Initial laboratory screening
Results from PT and aPTT screening tests can be interpreted in
combination to identify and exclude certain coagulation disorders. A
normal aPTT excludes moderate or severe deficiencies in the extrinsic
or common coagulation pathways (i.e., FV,
FVIII, FIX, FX, FXI or FXII). An isolated, prolonged PT immediately
suggests a FVII deficiency. Prolongation of the international
normalised ratio (INR)
may depend on the level of FVII in the plasma. Aside from genetic
lesions, other factors that may influence the level of FVII activity
include liver disease, a vitamin K deficiency or treatment with
vitamin K antagonists.1,2 For some molecular defects of
FVII the abnormality is not detected with all reagents so that the PT
may be normal with one reagent but abnormal with another. In this case
the results obtained with reagents containing human tissue factor (TF)
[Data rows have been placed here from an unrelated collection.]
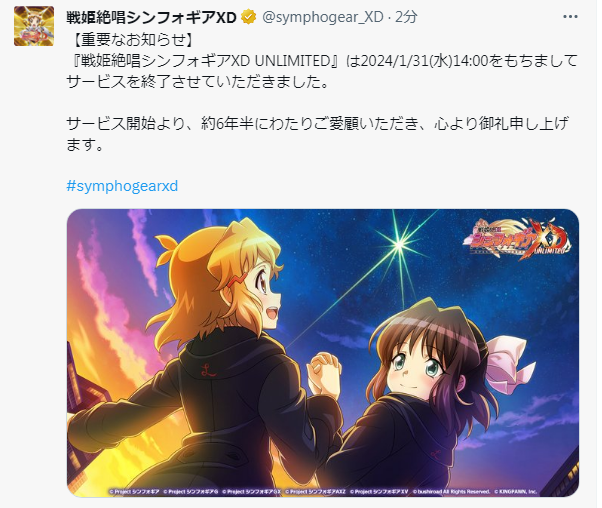Click the XD UNLIMITED logo in image
Screen dimensions: 602x508
click(517, 239)
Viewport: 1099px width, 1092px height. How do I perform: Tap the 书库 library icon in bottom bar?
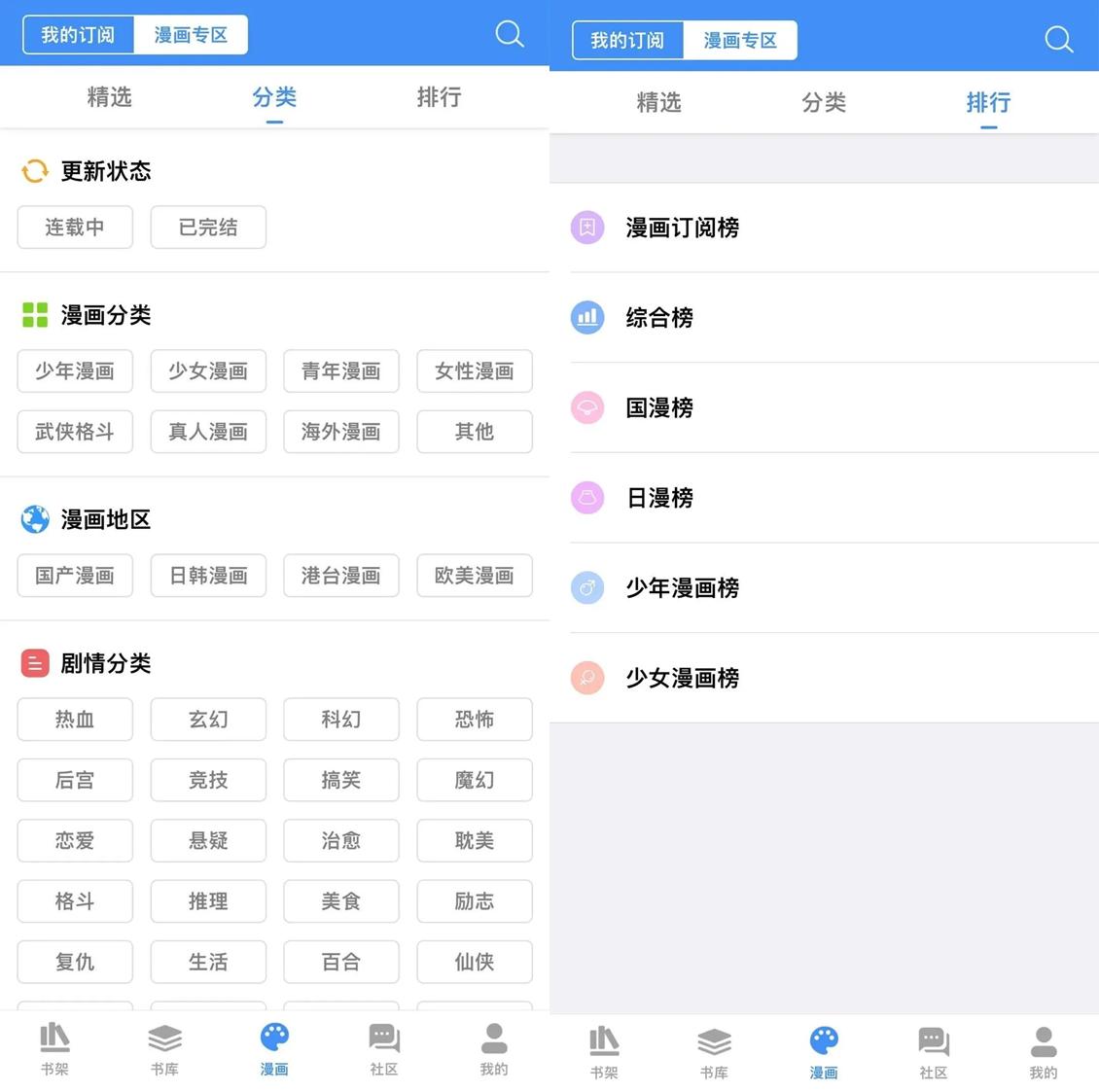click(163, 1039)
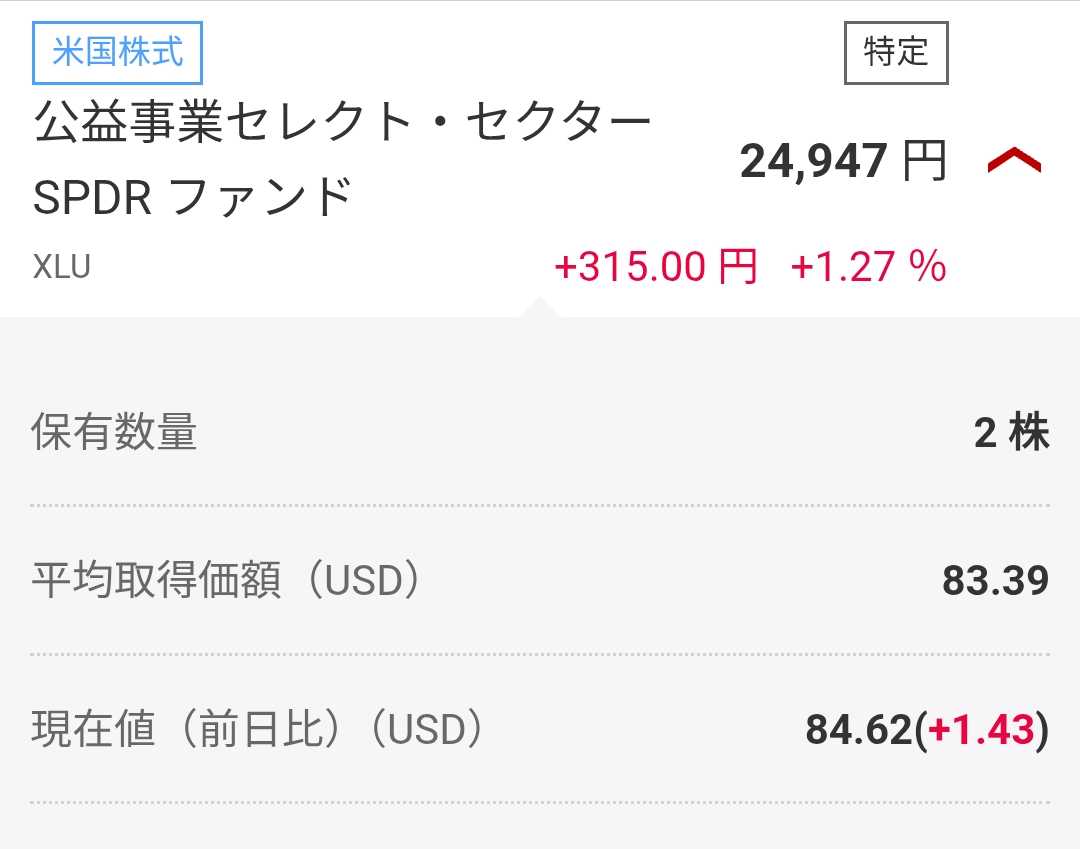Select the XLU ticker symbol

tap(62, 268)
are more likely to correlate with the clinical picture.
Factor activity assays
Activated FVII (FVIIa) is present in plasma at a concentration of
5–15 ng/mL in normal individuals, representing only about 1–3% of the
total pool of FVII, and with a half-life of 2–3 hours. FVII activity
assays serve to confirm a lack of FVII/FVIIa activity. A clot-based
assay uses a soluble, recombinant truncated TF (TFF) that is unable to
activate FVII zymogen and therefore measures FVIIa activity in a given
sample. The same assay can also be used to measure thrombin generation
or FXa activity using fluorogenic substrates. A separate
fluorogenic assay that also uses a FXa-based fluorogenic substrate
activates FVII to FVIIa and then measures the total activity.
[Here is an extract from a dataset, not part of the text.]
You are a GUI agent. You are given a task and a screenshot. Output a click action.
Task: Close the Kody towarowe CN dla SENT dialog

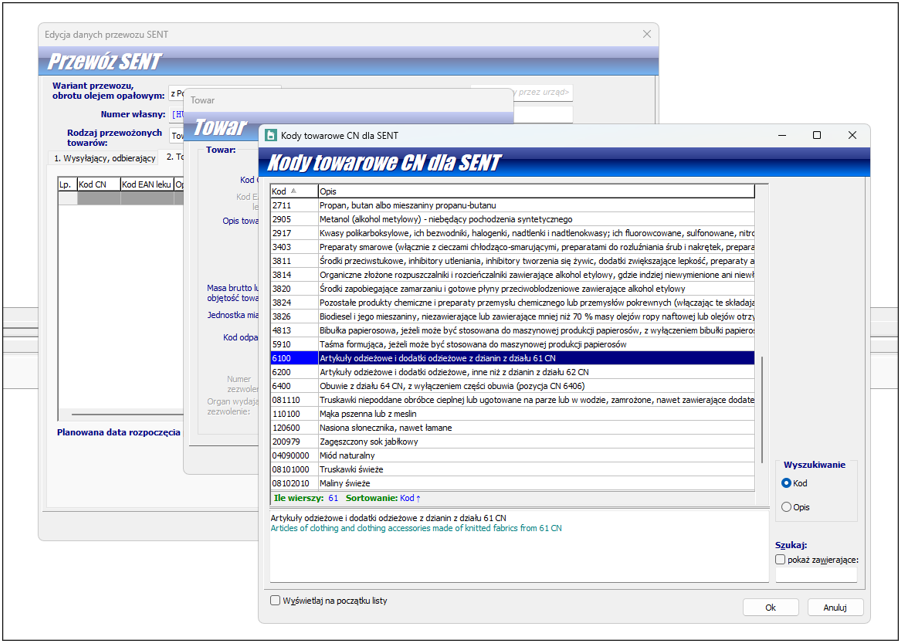click(852, 135)
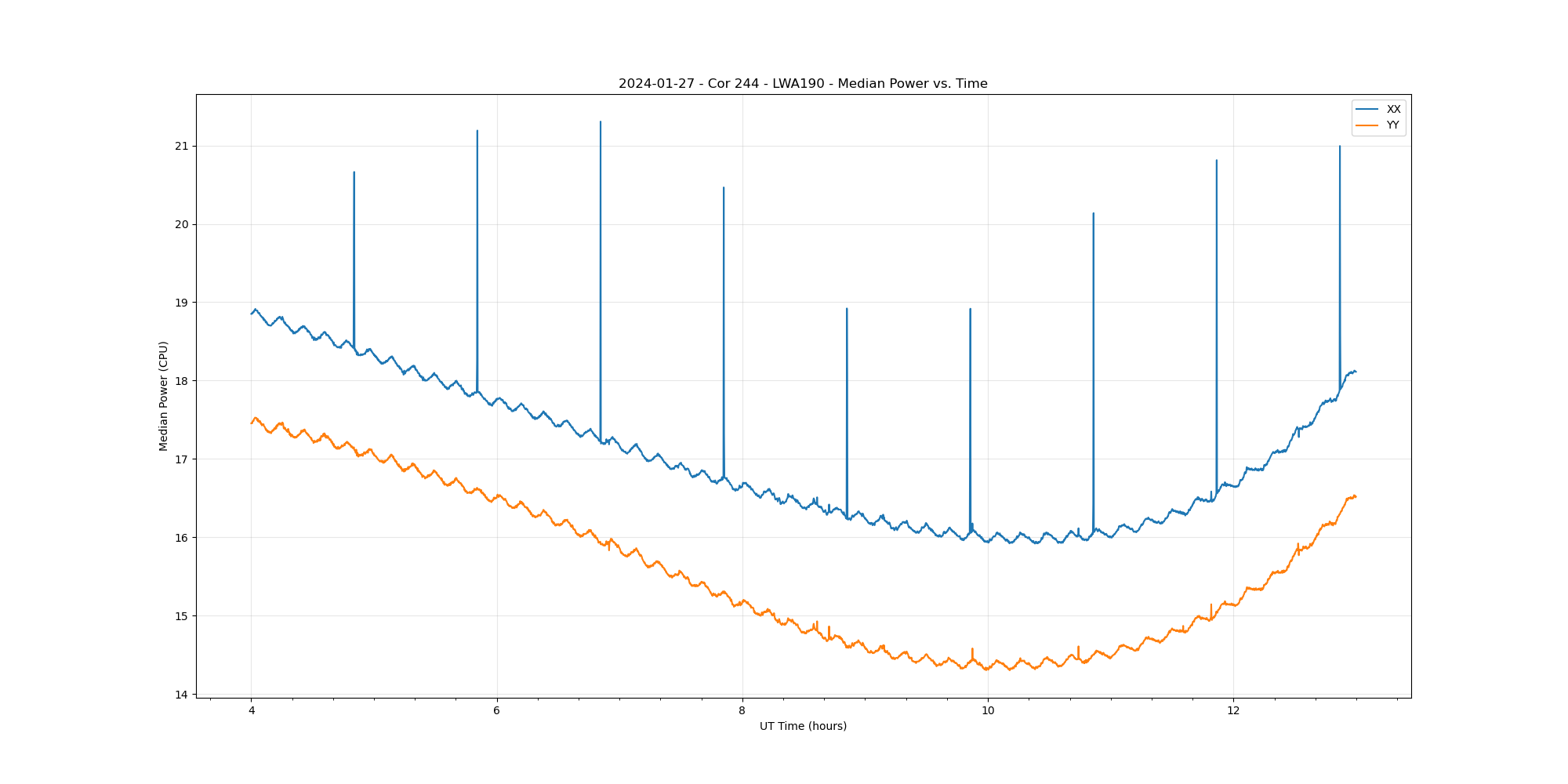Click the x-axis tick label 12

pos(1233,711)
Together, therefore, the relative proportions of activated and zymogen
FVII can be elucidated.2,3
The choice of assay reagents to measure clot assay-based FVII
activity is critical, because the origin of the thromboplastin used in
the assay may influence the results. In addition, residual amounts of
FVII activity within factor-‘deficient’ plasma may reduce the
sensitivity of assays in the lower activity range. Assay calibration
using a plasma standard and the introduction of recombinant TF and
synthetic phospholipid preparations have reduced the inter-laboratory
variability associated with both of these components.1-3
Molecular analysis (genotyping)
A molecular genetic analysis of the FVII gene (F7) represents
the gold standard to confirm a diagnosis of FVII CD. A full F7
sequence following conventional PCR
amplification identifies the genetic lesion in most cases. The
analysis is also useful in the presence of a discordant bleeding
phenotype and FVII activity or an unclear inheritance pattern. A
pre-natal diagnosis using umbilical cord blood in the presence of a
family history or bleeding is also possible.1
Immunological FVII antigen assays
Zymogen-activation-based deficiencies can be confirmed or excluded
using available FVII immunological enzyme-linked immunosorbent assays
(ELISA)
to distinguish between FVII zymogen and FVIIa.